Incêndio no Hospital Badim: vítimas morreram por asfixia e desligamento de aparelhos

Foto: CELSO PUPO/FOTOARENA/ESTADÃO CONTEÚDO

A direção do Hospital Badim, atingido por um incêndio na noite desta quinta-feira (12), afirmou nesta sexta (13) que os bombeiros encerraram no fim da madrugada as buscas por mortos. Ao menos 10 corpos – todos de pacientes e idosos – foram retirados.

Por volta das 15h desta sexta, o diretor do hospital, Fabio Santoro, afirmou que o incêndio deixou 11 mortos. A mesma informação foi dada pela Defesa Civil, ainda durante a madrugada.

No início da tarde, no entanto, a Polícia Civil comunicou 10 corpos estavam no Instituto Médico Legal (IML).

Segundo exames preliminares, a maioria das vítimas estava no CTI do hospital e morreu asfixiada com a fumaça, sem queimaduras graves. Algumas sofreram com o desligamento dos aparelhos.

“A maioria foi por asfixia, alguns casos não, mas coisas correlacionadas ao acidente (…) São descompensações das doenças que as pessoas, relacionadas aos aparelhos que as mantinham vivas e que deixaram de funcionar com o incêndio”, explicou Gabriela Garça, diretora do IML que coordenou a necropsia.

Mortos na tragédia (veja quem são):

  • Alayde Henrique Barbieri, 96 anos;
  • Ana Almeida do Nascimento, 90 anos;
  • Berta Gonçalves Barreira de Souza, 93 anos;
  • Darcy da Rocha Dias, 88 anos;
  • Irene Freiras de Brito, 84 anos;
  • José Costa de Andrade, 79 anos;
  • Luzia dos Santos Melo, 88 anos;
  • Maria Alice Teixeira da Costa, 76 anos;
  • Marlene Menezes Fraga, 85 anos;
  • Virgílio Claudino da Silva, 66 anos.

Como foi o incêndio

fogo começou por volta das 18h30 em um dos dois prédios do complexo – o mais antigo, aberto em 2000.

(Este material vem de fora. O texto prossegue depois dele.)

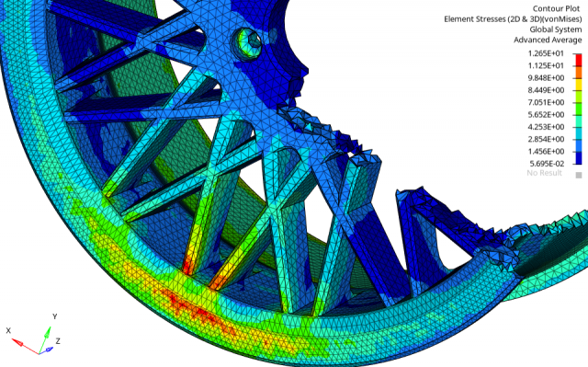The width and height of the screenshot is (588, 367).
Task: Click the No Result legend text
Action: coord(544,173)
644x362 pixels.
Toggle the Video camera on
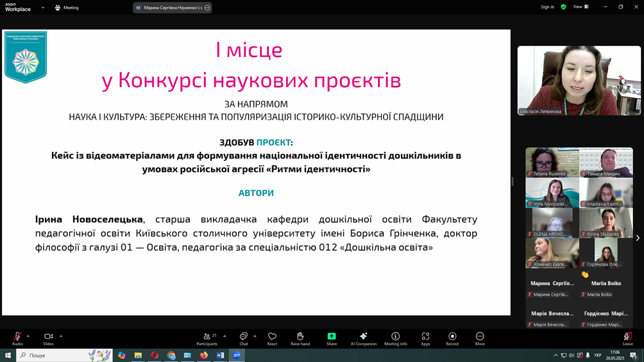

De acordo com a direção do hospital, a principal suspeita é de um curto-circuito no gerador do prédio 1, espalhando fumaça para todos os andares do prédio antigo.

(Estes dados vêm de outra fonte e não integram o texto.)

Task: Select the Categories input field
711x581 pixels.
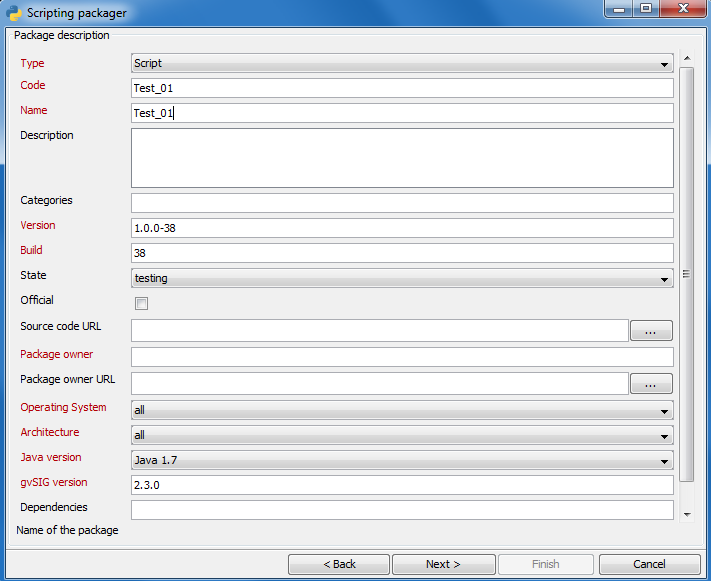Action: (402, 203)
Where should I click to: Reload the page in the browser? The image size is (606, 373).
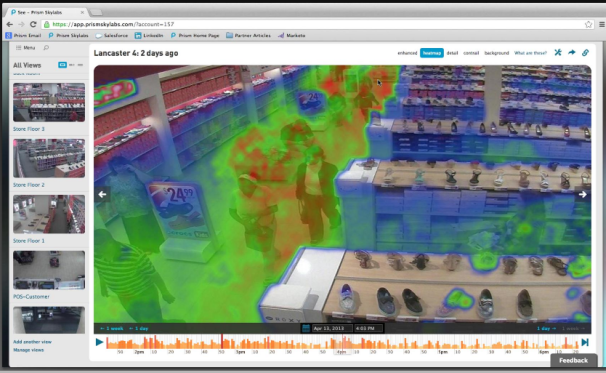33,24
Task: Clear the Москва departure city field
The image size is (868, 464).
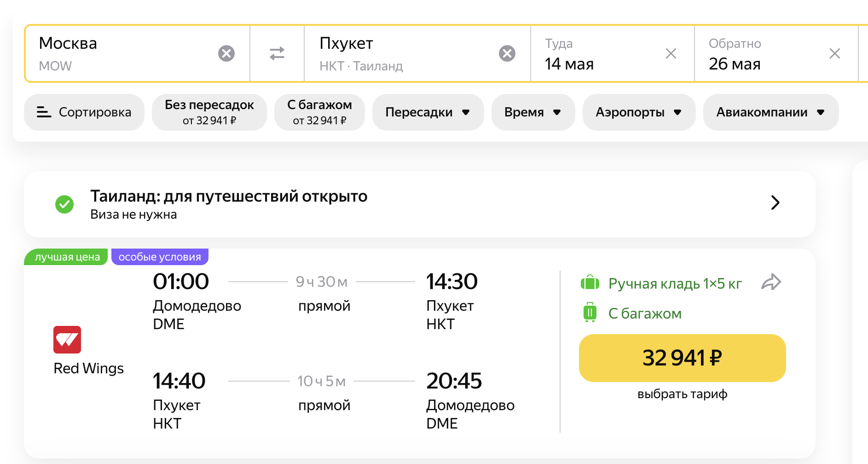Action: tap(226, 53)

Ainda segundo a direção, os pacientes do Centro de Tratamento Intensivo 1 (CTI) foram retirados e receberam os primeiros atendimentos na Rua Arthur Menezes por volta das 19h30. Os pacientes do CTI 2, que tem 20 leitos, também foram retirados.

Pacientes e funcionários começaram a sair do hospital assim que o incêndio começou. Uma mulher tentou fugir pela janela com uma corda de lençóis e caiu do 3º andar.

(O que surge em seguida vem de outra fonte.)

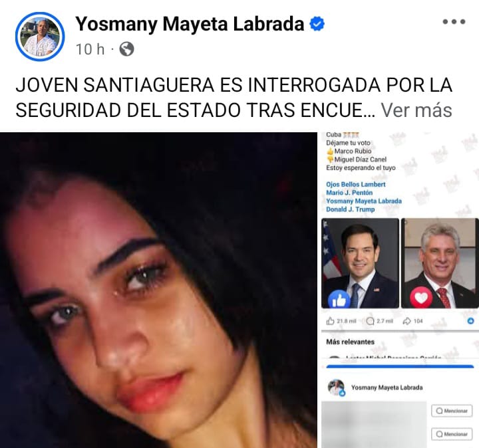The width and height of the screenshot is (479, 448).
Task: Open Yosmany Mayeta Labrada's profile picture
Action: [x=40, y=37]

O dono da creche que fica ao lado do hospital contou que, inicialmente, os pacientes que têm quadro de saúde mais grave foram levados para lá.

Moradores vizinhos ao Hospital Badim precisaram deixar suas casas rapidamente. O motivo da pressa foi o medo que as paredes que ficam coladas ao hospital pudessem desabar.

Hospital diz que faltou luz; Light nega

A direção do hospital diz que houve duas quedas de energia antes do incêndio. A Light, concessionária de energia do Rio, informou que não houve registro de interrupção do fornecimento de energia antes do fogo; após, foi desligado para facilitar o trabalho dos bombeiros.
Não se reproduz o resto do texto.